図５に、この発明の音声認識性能推定装置２００の機能構成例を示す。音声認識性能推定装置２００は、上記した音声認識性能推定装置１００（図２）の学習セット音声認識精度計算部１３０が、学習セット音声認識精度計算部２３０に置き換わった点のみが異なる。学習セット音声認識精度計算部２３０は、学習用音声データを入力として、当該学習用音声データを、上記クローズド音響モデル群記録部に記録されたＮ個のクローズド音響モデルと言語モデルを用いて音声認識し、上記Ｎ個のクローズド音響モデルにそれぞれ対応するＮ個の音声認識精度を出力するものであり、学習用正解テキストを用いずに音声認識精度を出力するものである。 FIG. 5 shows a functional configuration example of the speech recognition performance estimation apparatus 200 of the present invention. The speech recognition performance estimation device 200 is different only in that the learning set speech recognition accuracy calculation unit 130 of the speech recognition performance estimation device 100 (FIG. 2) described above is replaced with a learning set speech recognition accuracy calculation unit 230. The learning set speech recognition accuracy calculation unit 230 receives the learning speech data as an input, and recognizes the learning speech data using the N closed acoustic models and language models recorded in the closed acoustic model group recording unit. The N speech recognition accuracies respectively corresponding to the N closed acoustic models are output, and the speech recognition accuracies are output without using the learning correct text.

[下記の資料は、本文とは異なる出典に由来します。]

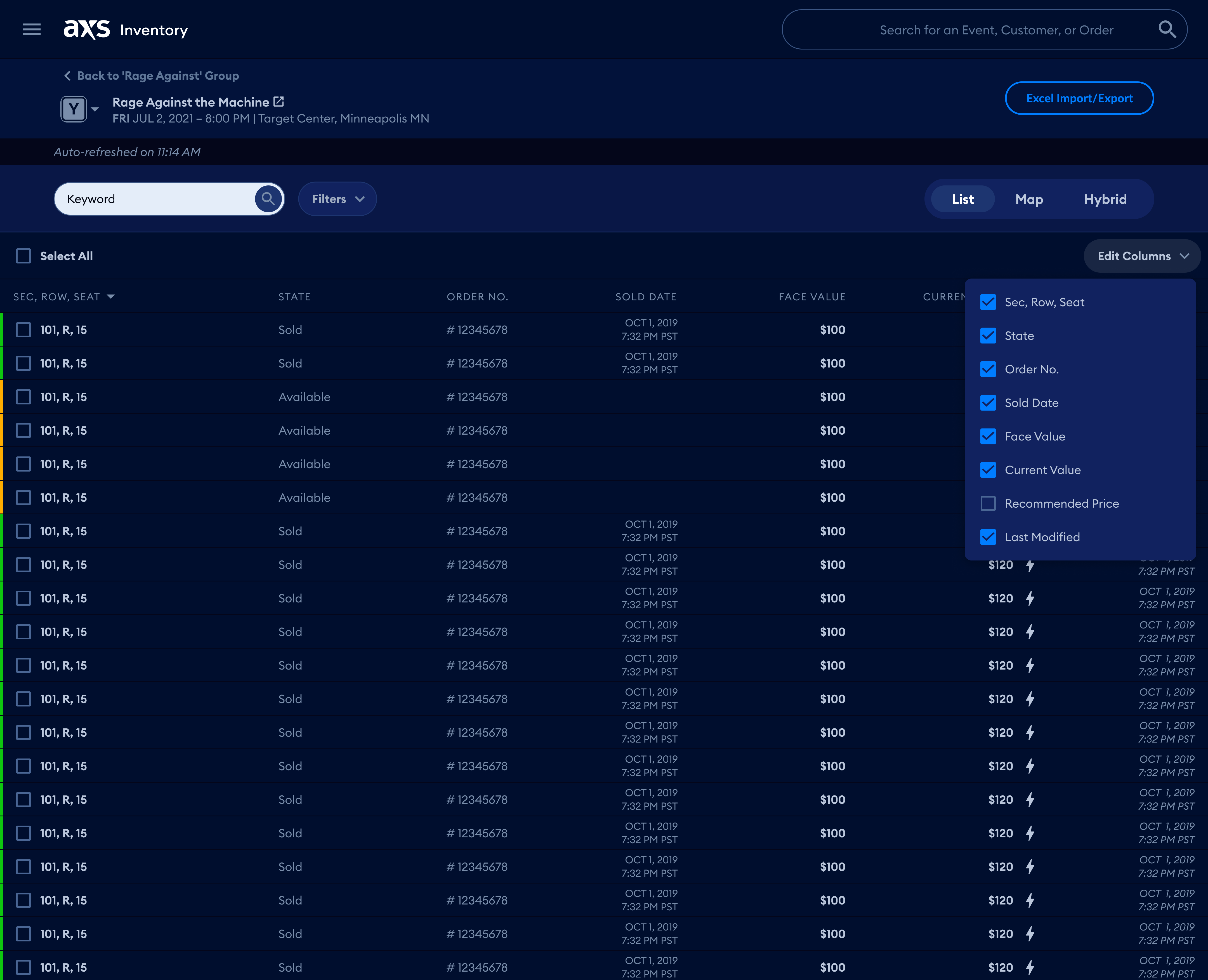Click the 'Back to Rage Against Group' link
1208x980 pixels.
click(x=158, y=75)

図６に、学習セット音声認識精度計算部２３０の機能構成例を示す。学習セット音声認識精度計算部２３０は、単語コンフュージョンネットワーク作成手段２３０１と、言語モデル２３０２と、単語アライメントネットワーク変換手段２３０３と、単語正解精度計算手段２３０４と、を具備する。 FIG. 6 shows a functional configuration example of the learning set speech recognition accuracy calculation unit 230. The learning set speech recognition accuracy calculation unit 230 includes a word confusion network creation unit 2301, a language model 2302, a word alignment network conversion unit 2303, and a word correct accuracy calculation unit 2304.

単語コンフュージョンネットワーク作成手段２３０１は、クローズド音響モデル群記録部１２０に記録されたＮ個の音響モデルと言語モデル２３０２を用いて、学習用音声データを音声認識して認識結果単語列を単語コンフュージョンネットワーク（ＷＣＮ：Word Confusion Network）に変換して出力する。単語コンフュージョンネットワークは、ある１発話に対する複数の認識結果単語列を効率的に表現したものである。 The word confusion network creation unit 2301 uses the N acoustic models and the language model 2302 recorded in the closed acoustic model group recording unit 120 to recognize speech speech for learning and convert the recognition result word string to word confusion. Convert to a network (WCN: Word Confusion Network) and output. The word confusion network efficiently represents a plurality of recognition result word strings for a certain utterance.

単語アライメントネットワーク変換手段２３０３は、単語コンフュージョンネットワーク作成手段２３０１で作成した単語コンフュージョンネットワークを単語アライメントネットワークに変換する。単語コンフュージョンネットワークと単語アライメントネットワークは、例えば参考文献４（小川厚徳、堀貴明、中村篤、「単語アライメントネットワークと識別的タイプ分類による認識精度推定」日本音響学会2012年秋季研究発表会,pp.67-68,2012.）に記載されているように周知なものである。 The word alignment network conversion unit 2303 converts the word confusion network created by the word confusion network creation unit 2301 into a word alignment network. The word confusion network and the word alignment network can be found in, for example, Reference 4 (Atsunori Ogawa, Takaaki Hori, Atsushi Nakamura, “Estimation of recognition accuracy using the word alignment network and discriminative type classification”, Acoustical Society of Japan 2012 Autumn Meeting, pp. 67-68, 2012.).

単語正解精度計算手段２３０４は、単語アライメントネットワーク変換手段２３０３で変換した単語アライメントネットワークを入力として単語正解精度の推定値ＷＡＣＣを出力する。この単語正解精度の推定値ＷＡＣＣは、クローズド音響モデル群記録部１２０に記録されたＮ個の音響モデルに対応するように計算され、Ｎ個の音声認識精度となる。 The word correct accuracy calculation means 2304 receives the word alignment network converted by the word alignment network conversion means 2303 and outputs an estimated value WACC of word correct accuracy. The estimated value WACC of the word correct accuracy is calculated so as to correspond to N acoustic models recorded in the closed acoustic model group recording unit 120, and becomes N speech recognition accuracy.

単語正解精度の推定値ＷＡＣＣは、次式により求める。 The estimated value WACC of word correct accuracy is obtained by the following equation.

ここで、Ｅ（＃Ｃ）は単語アライメントネットワークから得られる正解単語数の推定値、Ｅ（＃Ｓ）は置換誤り数の推定値、Ｅ（＃Ｉ）は挿入誤り数の推定値、Ｅ（＃Ｄ）は削除誤り数の推定値である。 Here, E (#C) is the estimated number of correct words obtained from the word alignment network, E (#S) is the estimated number of replacement errors, E (#I) is the estimated number of insertion errors, and E (# #D) is an estimated value of the number of deletion errors.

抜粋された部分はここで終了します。